Más adelante, el pueblo kurdo fue integrado dentro del Imperio Otomano y ya a finales del siglo XIX comenzó a surgir el nacionalismo kurdo moderno. Tras la Primera Guerra Mundial y la desaparición del Imperio Otomano, las potencias occidentales no tuvieron en cuenta las reivindicaciones kurdas y el nuevo mapa de la región los dividió entre los territorios de Turquía, Irán, Irak y Siria.
Desde entonces, las minorías kurdas en estos cuatro países han protagonizado diferentes luchas por sus derechos sociales y políticos frente a Estados que no les otorgaban este reconocimiento. En ocasiones, estas luchas se han convertido en enfrentamiento armado entre facciones kurdas y fuerzas gubernamentales.

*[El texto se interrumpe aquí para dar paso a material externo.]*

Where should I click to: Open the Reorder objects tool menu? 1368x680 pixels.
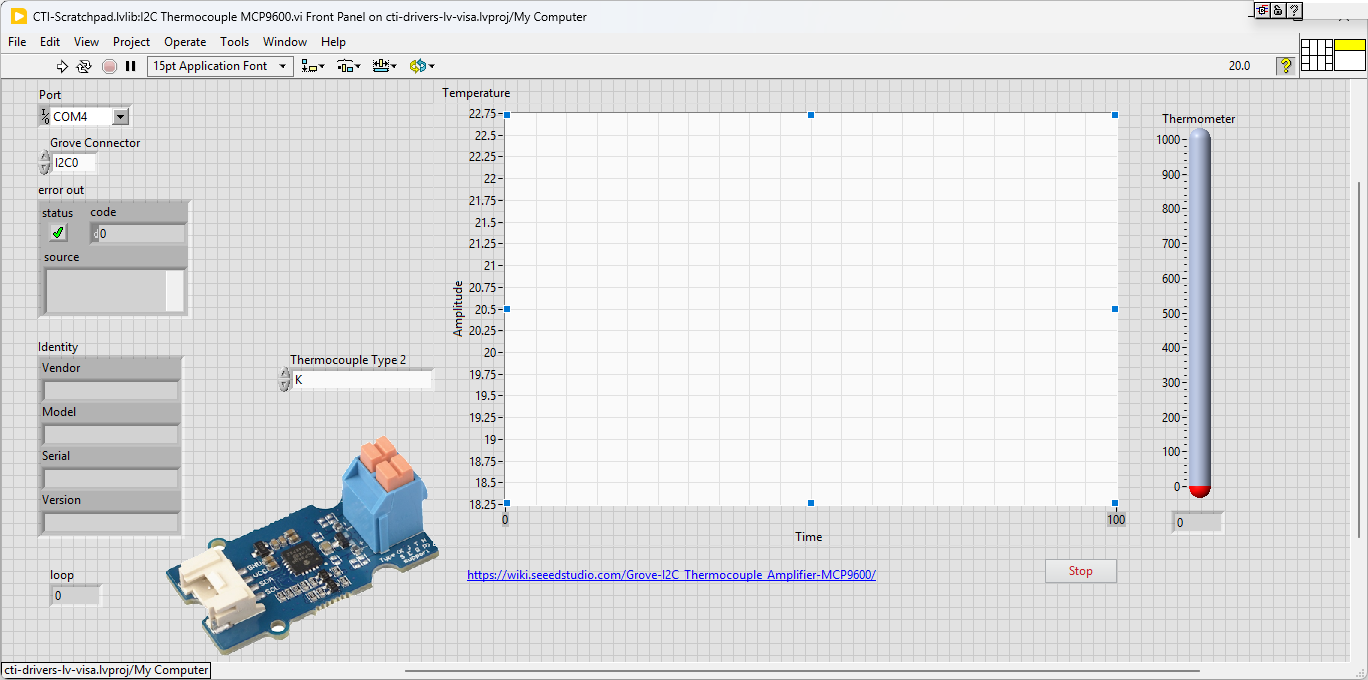point(421,66)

El episodio más dramático se vivió seguramente en Irak el 16 de marzo de 1988, en los últimos días de la guerra entre este país e Irán. Ese día, la aviación del presidente Saddam Hussein atacó con gas venenoso la ciudad kurda de Halabja, en el norte de Irak. Entre 3.200 y 5.000 personas murieron y se estima que entre 7.000 y 10.000 resultaron heridas, la mayoría civiles.
Este acto ha sido definido oficialmente como un acto de genocidio y está considerado el mayor ataque de la historia con armas químicas contra población civil.

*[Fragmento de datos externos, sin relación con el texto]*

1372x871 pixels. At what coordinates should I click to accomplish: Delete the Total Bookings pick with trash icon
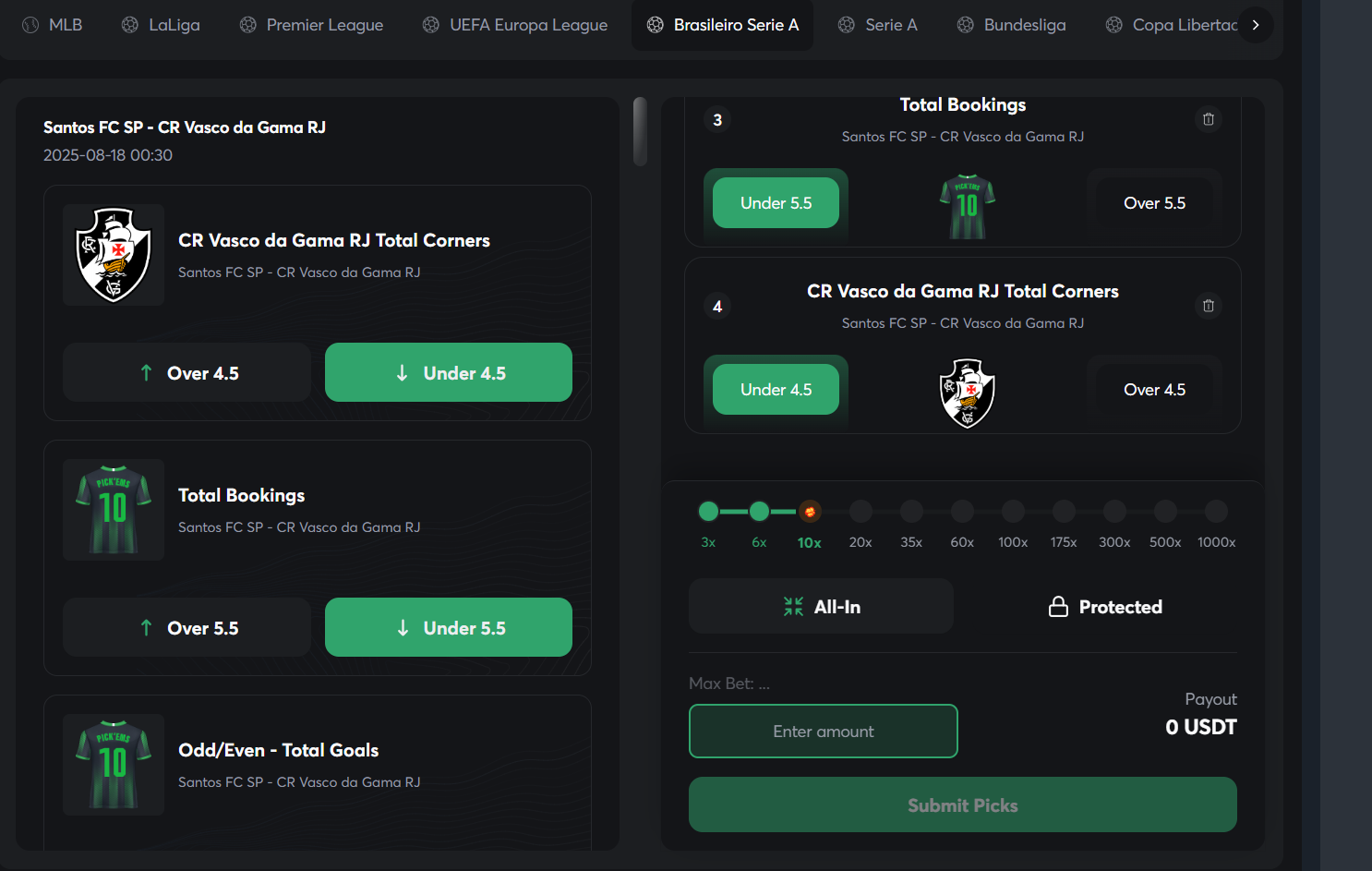[1208, 119]
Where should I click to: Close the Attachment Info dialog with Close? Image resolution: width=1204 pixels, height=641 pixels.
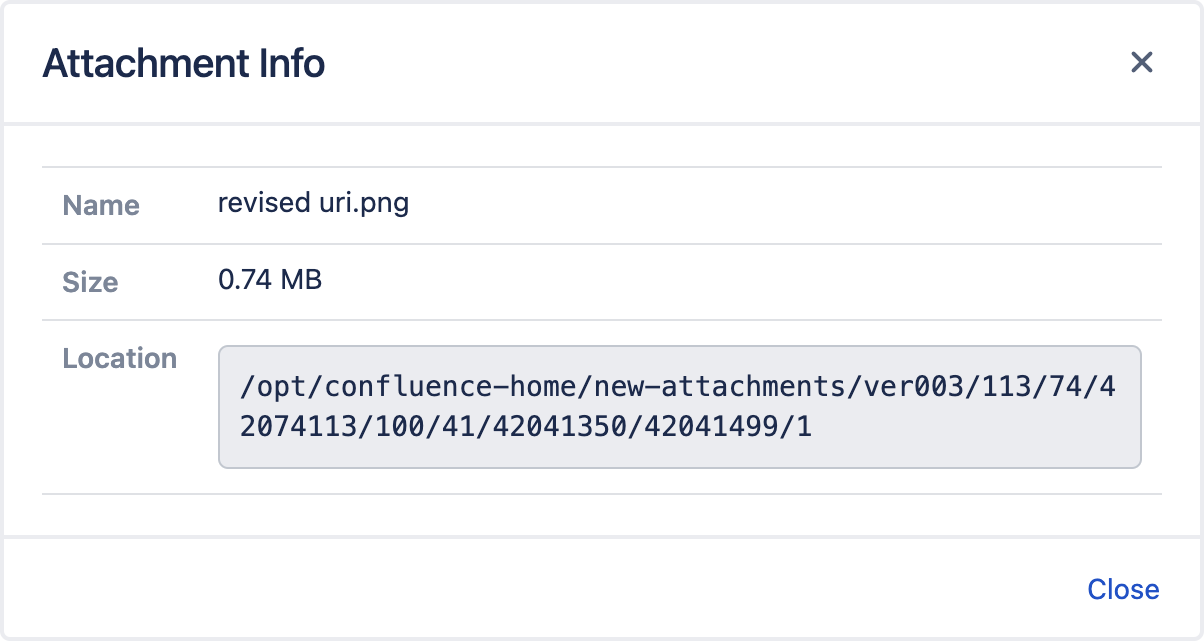coord(1123,589)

En la actualidad, son precisamente los kurdos iraquíes los que han conseguido una mayor autonomía política y económica. Tras la invasión estadounidense de Irak en 2003, la comunidad kurda se hizo con el control de su territorio. El llamado Gobierno Regional Kurdo tiene su capital en Erbil, administra una gran parte de los recursos petrolíferos de Irak y es una de las regiones con un mayor crecimiento económico del mundo en los últimos años.

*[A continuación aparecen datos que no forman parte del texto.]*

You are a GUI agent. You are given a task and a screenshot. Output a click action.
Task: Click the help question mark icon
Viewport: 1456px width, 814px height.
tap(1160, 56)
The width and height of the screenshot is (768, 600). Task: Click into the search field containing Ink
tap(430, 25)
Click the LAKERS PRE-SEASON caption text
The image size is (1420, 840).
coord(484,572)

En Turquía, el Partido de los Trabajadores del Kurdistán (PKK, en kurdo) y el Estado llevan enfrentados desde 1984 en un conflicto armado que ha costado la vida a más de 40.000 personas, la mayoría militantes kurdos y población civil. La declaración de alto el fuego hoy por parte de Abdalá Ocalan, el encarcelado líder del PKK, considerado un grupo terrorista por Turquía, la Unión Europea y Estados Unidos, es un momento clave en un proceso de paz que se inició a finales del año pasado y que podría suponer el inicio del fin del conflicto. Para ello, los kurdos demandan una mayor autonomía política y el reconocimiento de la nación kurda dentro de Turquía.
Por su parte, la comunidad kurda en Irán ha sido también duramente reprimida por los sucesivos gobiernos de Teherán. Organizaciones defensoras de los derechos humanos como Amnistía Internacional han denunciado la persecución política y religiosa a la que los kurdos iraníes se ven sometidos. Expertos en relaciones internacionales consideran que la actual pujanza de las comunidades kurdas en Irak y Turquía pueda incentivar la lucha de los kurdos en Irán.
Mientras tanto, la guerra civil en Siria, que estos días ha cumplido dos años, ha servido a los sirios kurdos para conseguir una inesperada autonomía. En agosto del año pasado, las fuerzas del régimen del presidente Bachar el Asad, exigidas por la duración del conflicto y la llegada de los combates a Alepo, comenzaron a retirarse de los enclaves kurdos en el noreste del país. Esto permitió al llamado Partido de la Unión Democrática y su ala armada hacerse con el poder en esta región, donde llevan meses construyendo lo que en la práctica es un Estado kurdo dentro del Estado sirio.
"Nosotros somos nosotros, y nosotros somos kurdos. Y ahora, por fin, nosotros somos nosotros", trataba de explicar en un inglés básico una activista kurda siria en el centro cultural de Al-Malikiyah, un pueblo kurdo en el extremo noreste de Siria, junto a las fronteras con Turquía e Irak, mientras sus compañeros ensayaban en el escenario canciones kurdas, hasta entonces prohibidas, tras dejar sus rifles AK-47 apoyados en las butacas.
Aunque oficialmente nadie habla de exigir independencia, las diferentes comunidades kurdas siguen hoy persiguiendo el reconocimiento de esa identidad y esperan que esas fronteras tengan cada vez menos significado.